TASKS TO COMPLETE ->
[a] The article about the John Wilkes Booth mummy says Booth supposedly lived in Texas and Oklahoma under several names. List every name given.
[b] Summarize the article about the John Wilkes Booth mummy in two sentences.
[c] Write the next part of the article about the John Wilkes Booth mummy, starting after its last sentence.

JOHN WILKES BOOTH ON TOUR

 

   Part I  

by Alva Johnston

 

John Wilkes Booth - or "John," as he is generally called in outdoor amusement circles - had his first prosperous season last year since 1864. He earned $20,000 in the year before he killed Lincoln. How much he made the last year is a trade secret, but it ran well into four figures.

 

Historians have raised quibbles as to whether John is the authentic John Wilkes Booth; at any rate, he is the authentic John Wilkes Booth of the street fairs and midways. John is not a member of Equity or the Actors' Guild because of the technicality that he is no longer living. He is America's leading mummy.

 

Historians of the old school allege that John Wilkes Booth was killed in Garrett's barn in Virginia on April 26, 1865, twelve days after he assassinated Lincoln. Partisans of John have another version. They say that Booth escaped from Garrett's barn and lived in Texas and Oklahoma under the names of Ney, St. Helen, Ryan and George - principally under the name of St. Helen. The Texas-Oklahoma Booth committed suicide by arsenic at Enid, Oklahoma, on January 13, 1903. Forty pounds of affidavits say that this man was the genuine John Wilkes Booth. At any rate, John, in a magnificent state of preservation, has had an interesting professional life since 1903.

 

The postmortem career of this John Wilkes Booth, whether he belongs to history or folklore, has been marked by almost continual failure and disaster. He has scattered ill-luck around almost as freely as Tutankhamen is supposed to have done. Nearly every showman who exhibited John has been ruined. Eight people were killed in 1920 in the wreck of a circus train on which John was traveling. Bill Evans, the wealthy Carnival King of the Southwest, who exhibited the mummy for years, was ruined financially; he died in 1933, shot in a Chicago holdup.

 

Finis L. Bates, a Memphis lawyer and original sponsor of John, died in 1923 after suffering much ridicule because of a book he wrote on John. The Rev. Dr. Clarence True Wilson, one of the great leaders of the prohibition movement, was an enthusiastic champion of John; he experienced no ill effects, however, except that his heart was nearly broken by repeal.

 

John has had a strange knockabout existence. He has been bought and sold, leased, held under bond, kidnapped and seized for debt; has been repeatedly chased out of town by local authorities for not having a license or for violating other ordinances; has been threatened with hanging by indignant G.A.R. veterans. Up until 1937 he had been a consistent money loser.

GIVEN MATERIAL ->
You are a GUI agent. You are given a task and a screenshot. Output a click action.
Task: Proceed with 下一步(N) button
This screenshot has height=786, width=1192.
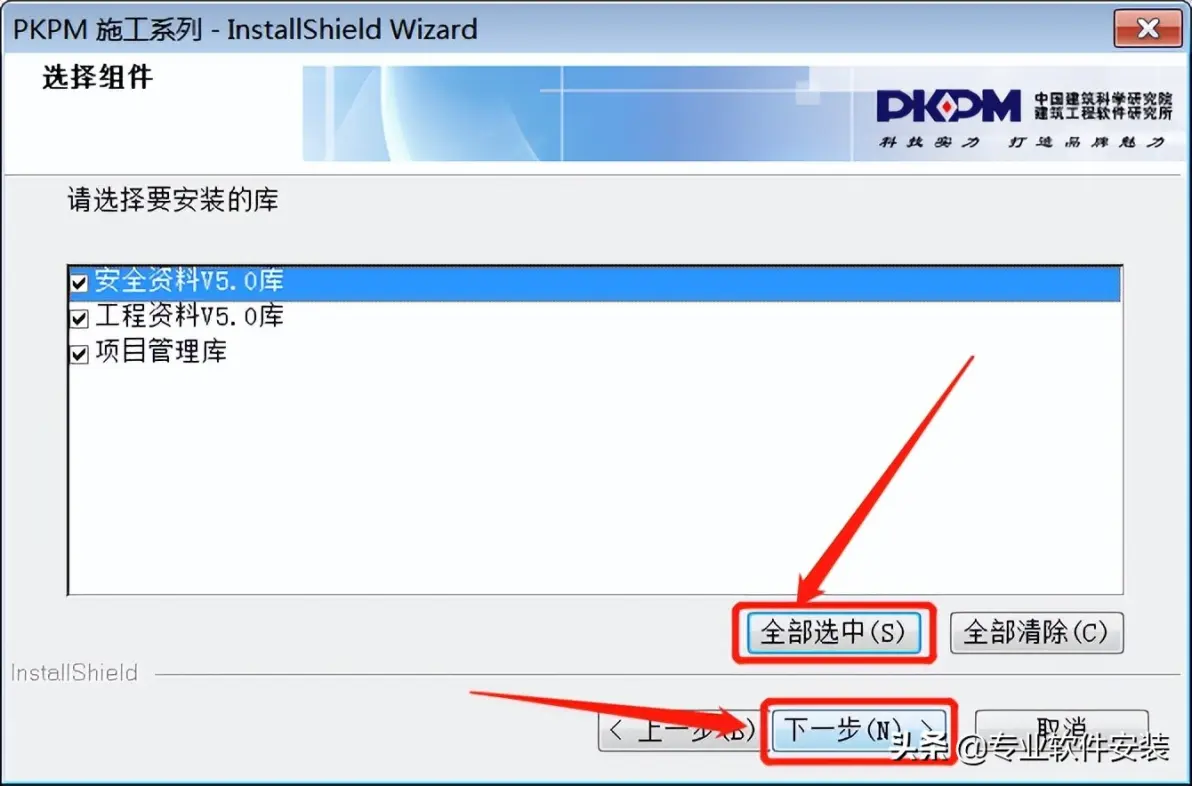859,731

ANSWERS TO THE EXERCISES ->
[a] Ney, St. Helen, Ryan, George

[b] A mummy shown at street fairs and midways as John Wilkes Booth is backed by partisans who say Booth escaped Garrett's barn, lived in Texas and Oklahoma under other names, and killed himself with arsenic at Enid, Oklahoma, in 1903. The mummy's postmortem career has been marked by almost continual failure and disaster, ruining nearly every showman who exhibited it, and until 1937 it had been a consistent money loser.

[c]
 

John's present owner is John Harkin, of Wheatfield, Indiana, formerly the chief tattooed man of the Wallace-Hagenbeck circus. Harkin made a fortune in the circus and carnival business, invested it in Chicago residential property and retired. But six years ago he saw the mummy, was fascinated by it and bought it for $5000. John appealed strongly to Harkin because Harkin is a rugged individualist in his interpretation of history; he holds, for example, that Napoleon escaped after the Battle of Waterloo and that a dummy made up to resemble him was sent to St. Helena.

 

The Villain of the Place

 

After making the purchase, Mr. and Mrs. Harkin set out in a battered exhibition truck which can be converted into a small amusement palace. They traveled economically. At night they slept on bunks on either side of the truck; John, who was considered practically a member of the family, had a berth on the floor between them.

 

Now and then they had streaks of luck. They struck it richest at Shawano, Wisconsin, which is near the Menominee Indian Reservation. The Indians came in droves.

 

Mr. Harkin made inquiries and learned that several years before, a white schoolteacher on the reservation had stated that the assassin of Lincoln was an Indian. The chief of the Menominee was so happy to discover that John was a Caucasian that he ordered the entire tribe to attend the show. But Shawano was a great exception. In Springfield, Missouri, for example, John played an entire week to twenty-five cents.

 

In the meantime everything went wrong with Harkin's Chicago property. Negroes moved into the block and Harkin's tenants moved out. John was seized by the former owner because the last installment had not been paid. Harkin sold his real estate for $300 above the mortgage in order to raise money to recover the mummy. If, as Charles Evans Hughes has said, truth is to be found even in affidavits, John must be what he purports to be. When the exhibition truck is packed for traveling, there is hardly room for the three occupants, so much space is taken up by affidavits. Harkin complains that he is up to his neck in sworn statements all the time. These documents have even silenced college professors, who inclined to the reactionary view that John Wilkes Booth was killed in 1865.

 

Anyway, these affidavits have convinced Harkin. During all exhibitions he flaunts a banner which reads, $1000 REWARD TO ANYONE WHO CAN PROVE THAT THIS IS NOT JOHN WILKES BOOTH. That reward, according to the showman, has never even been claimed.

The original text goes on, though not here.